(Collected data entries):
•••••

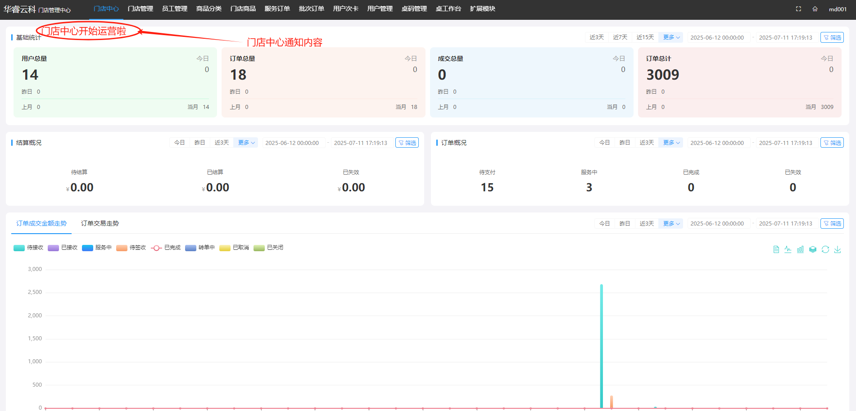Download chart as image icon
Viewport: 856px width, 411px height.
point(838,249)
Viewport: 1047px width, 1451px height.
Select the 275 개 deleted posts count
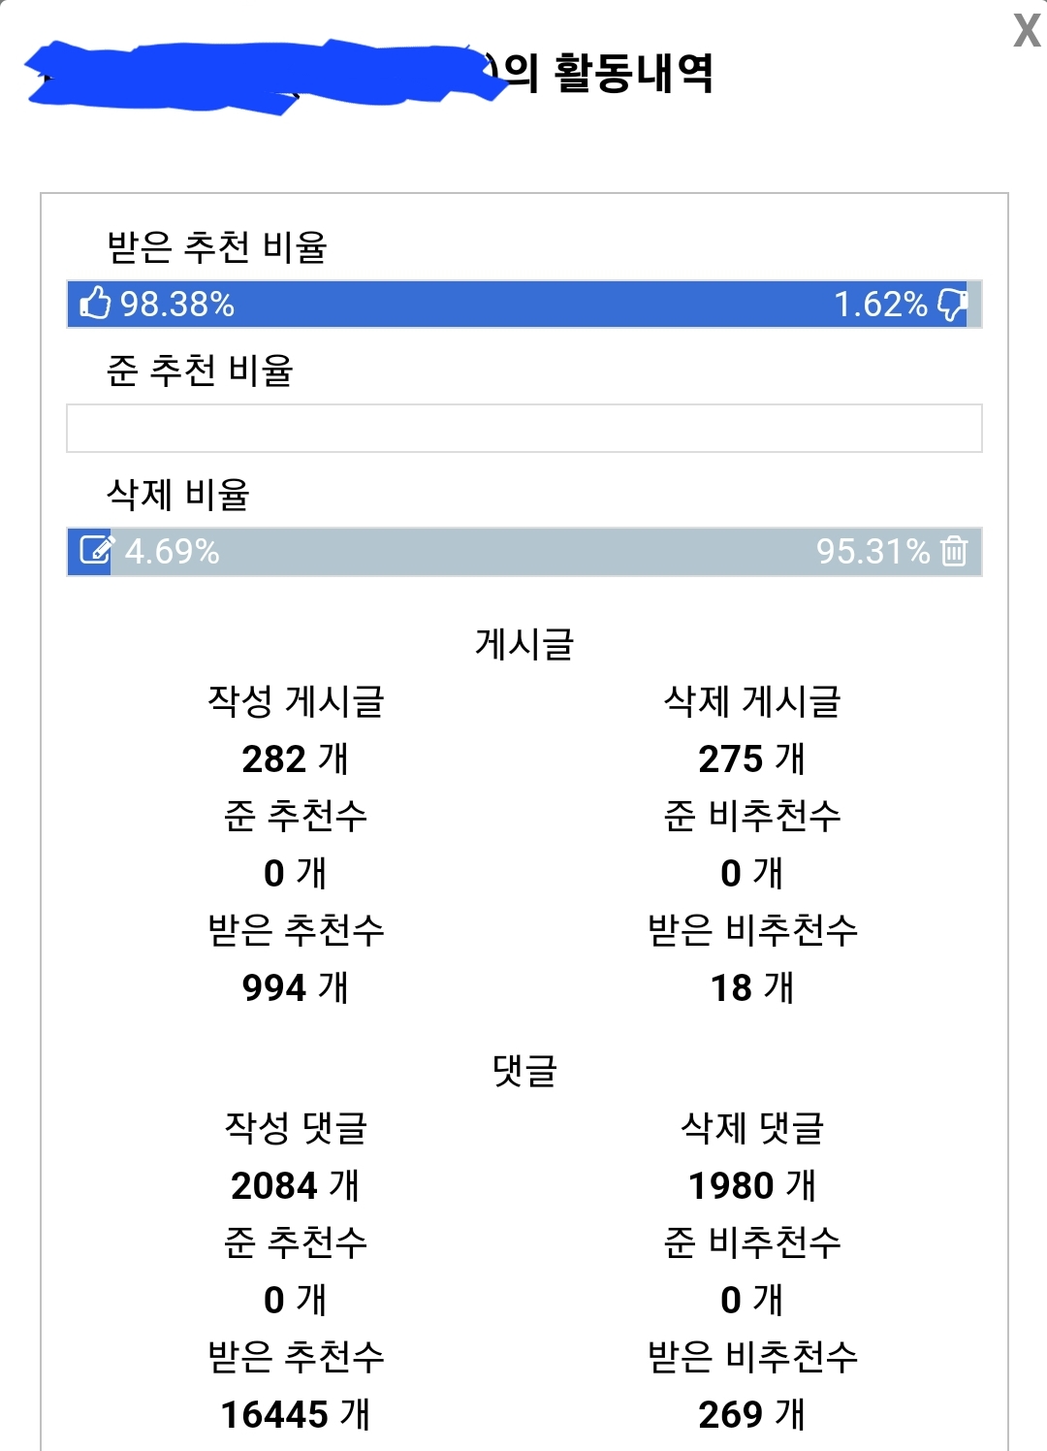click(x=752, y=758)
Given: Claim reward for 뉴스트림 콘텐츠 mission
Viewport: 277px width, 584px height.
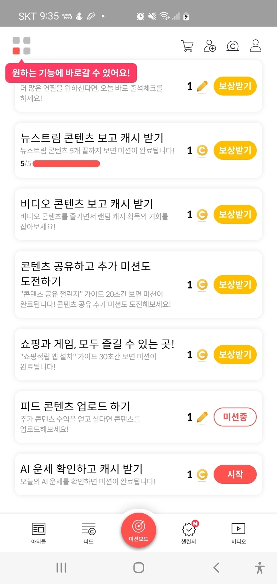Looking at the screenshot, I should pos(235,150).
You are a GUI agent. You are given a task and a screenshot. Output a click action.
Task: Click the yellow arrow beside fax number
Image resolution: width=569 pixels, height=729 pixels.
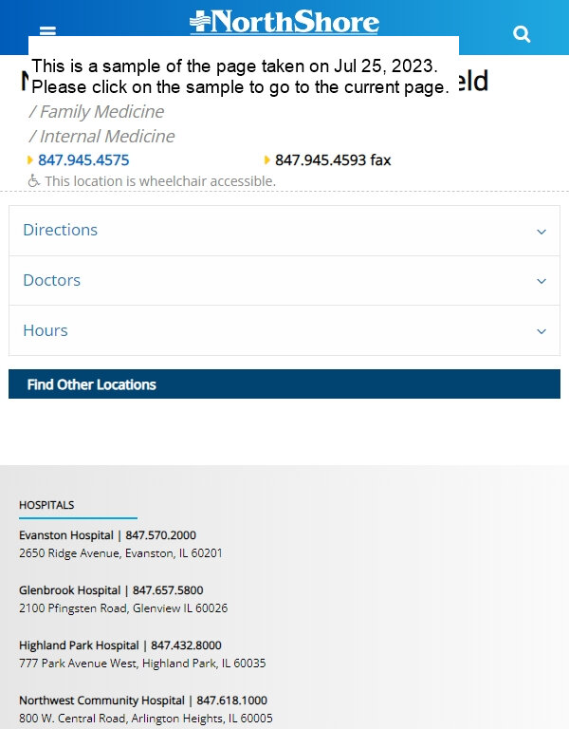pos(267,160)
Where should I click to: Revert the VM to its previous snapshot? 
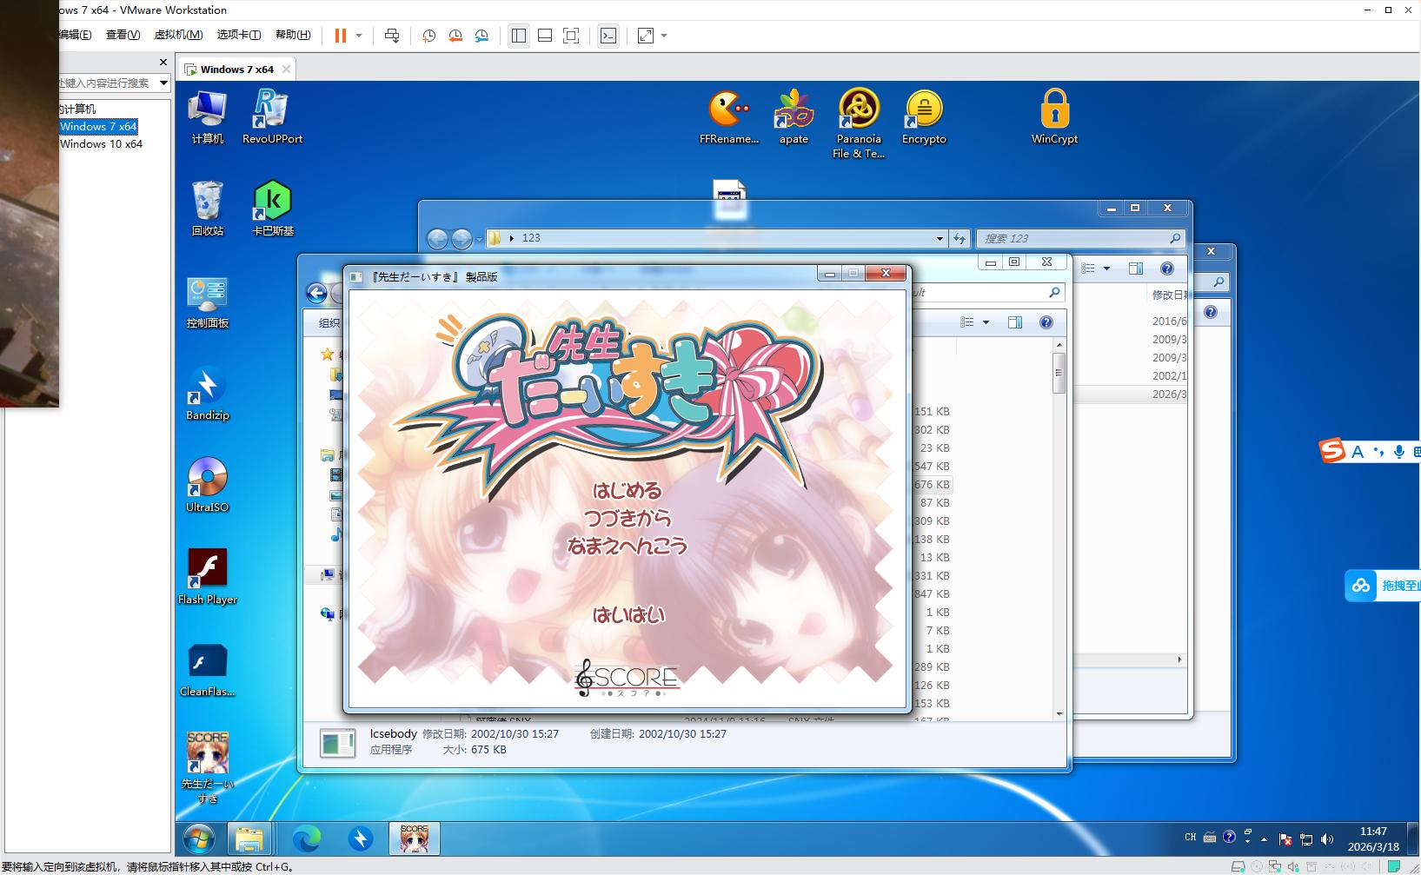pos(455,36)
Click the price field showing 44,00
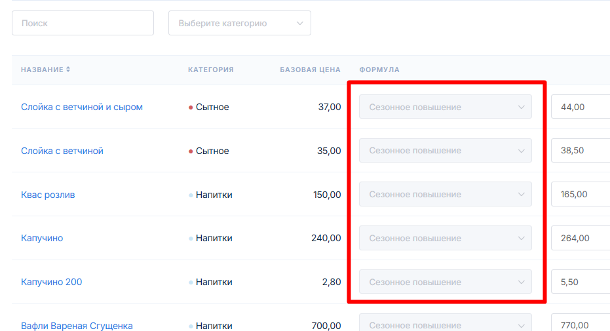The image size is (610, 331). coord(580,107)
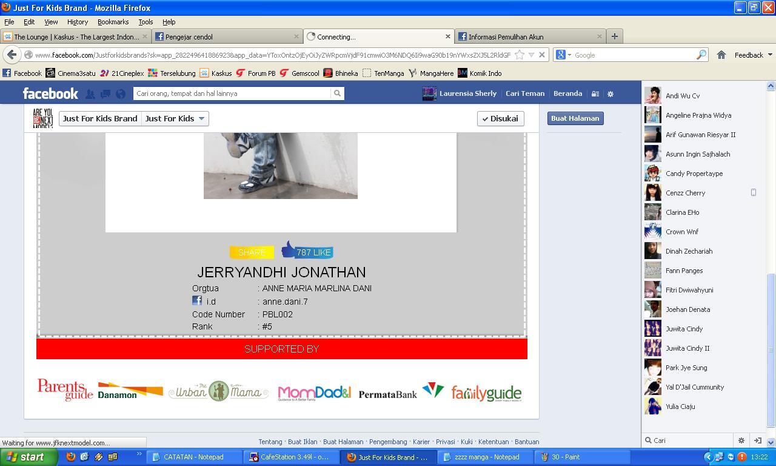776x466 pixels.
Task: Click the Firefox home icon
Action: [x=721, y=55]
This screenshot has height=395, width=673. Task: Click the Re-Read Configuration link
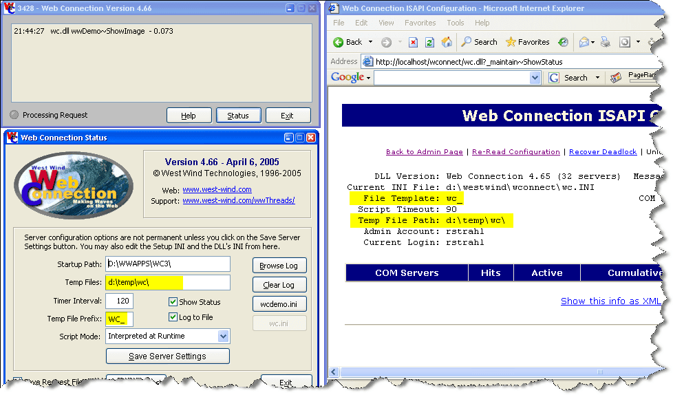click(x=515, y=151)
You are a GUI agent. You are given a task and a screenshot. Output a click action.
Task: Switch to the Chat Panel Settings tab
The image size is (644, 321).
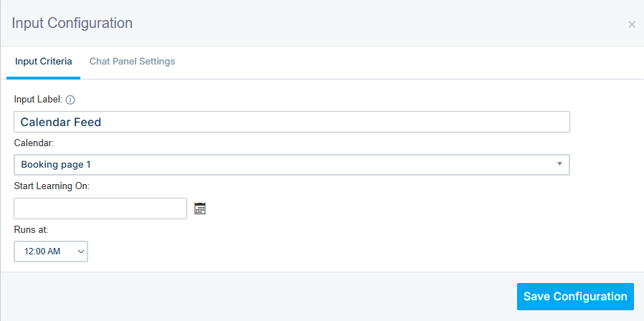pyautogui.click(x=132, y=62)
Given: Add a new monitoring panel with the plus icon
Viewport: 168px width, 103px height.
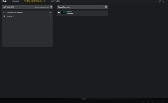Looking at the screenshot, I should coord(44,1).
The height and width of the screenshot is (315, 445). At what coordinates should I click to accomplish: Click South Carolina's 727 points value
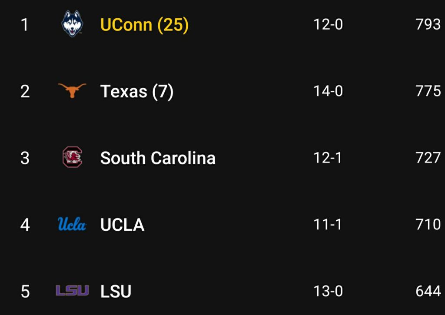[x=428, y=158]
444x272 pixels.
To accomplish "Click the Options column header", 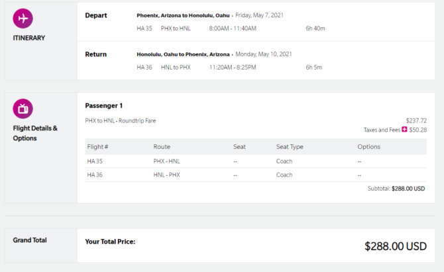I will click(368, 147).
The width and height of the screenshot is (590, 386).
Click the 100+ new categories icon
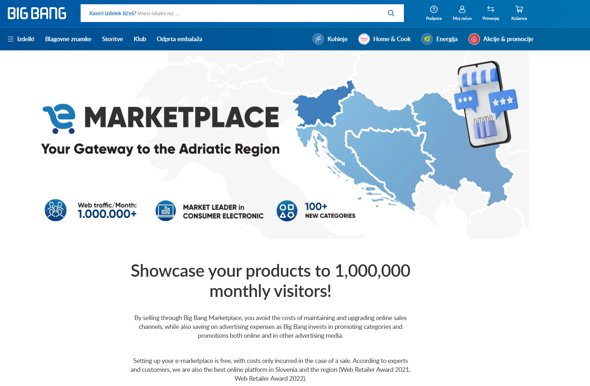[287, 211]
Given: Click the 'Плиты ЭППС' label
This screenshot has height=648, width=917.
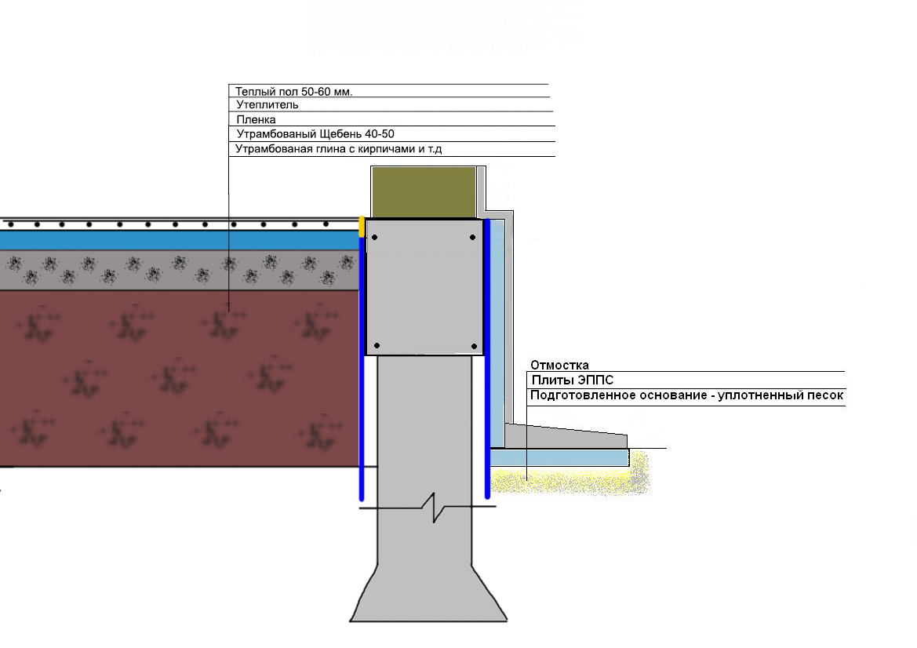Looking at the screenshot, I should click(x=573, y=380).
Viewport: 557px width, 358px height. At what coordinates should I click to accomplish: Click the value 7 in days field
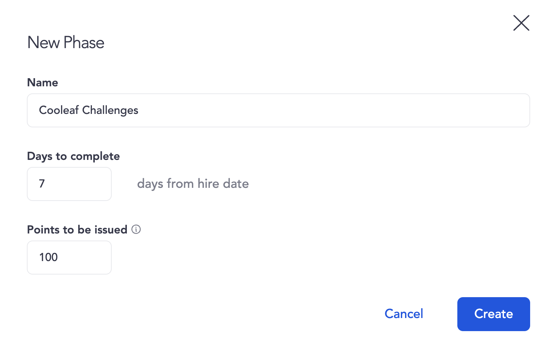pyautogui.click(x=42, y=184)
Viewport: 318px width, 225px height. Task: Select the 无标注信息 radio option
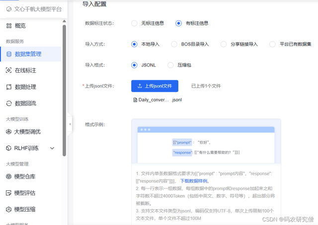[134, 23]
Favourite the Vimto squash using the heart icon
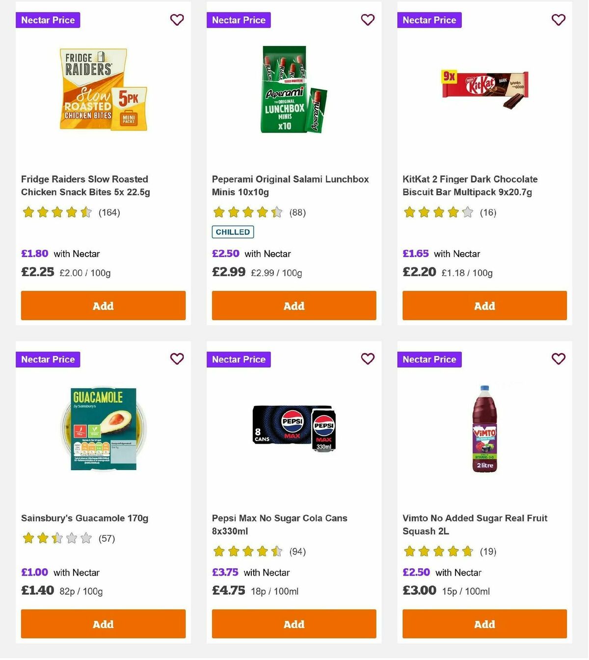This screenshot has height=660, width=589. (x=558, y=359)
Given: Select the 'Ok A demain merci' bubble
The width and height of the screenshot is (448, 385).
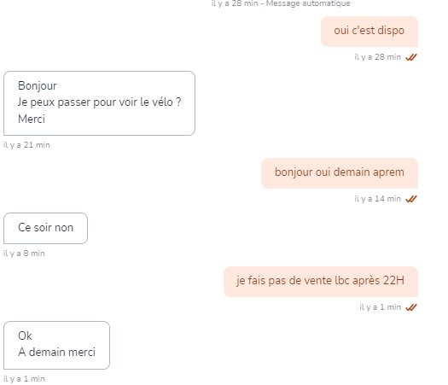Looking at the screenshot, I should point(56,345).
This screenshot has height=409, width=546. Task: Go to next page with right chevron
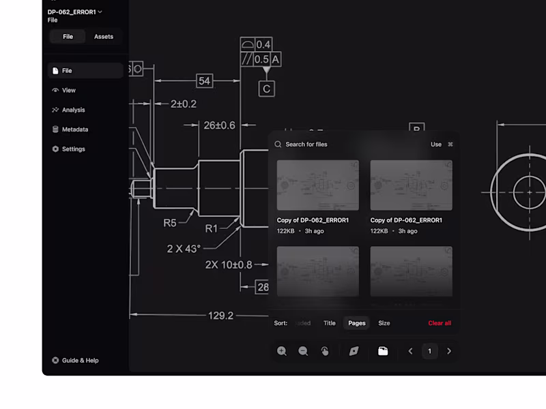449,351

•••••

(EXERCISE PROMPT): Above are the records; return the lines in them from the one with "Viewport: 1047px width, 1451px height." to the one with "Task: Click the yellow", inclusive, exactly and without images.

(OUTPUT):
Viewport: 1047px width, 1451px height.
Select the 275 개 deleted posts count
click(x=752, y=758)
Given: Claim reward for 뉴스트림 콘텐츠 mission
Viewport: 277px width, 584px height.
Looking at the screenshot, I should pos(235,150).
You are a GUI agent. You are given a task and a screenshot. Output a click action.
Task: Click the yellow arrow beside fax number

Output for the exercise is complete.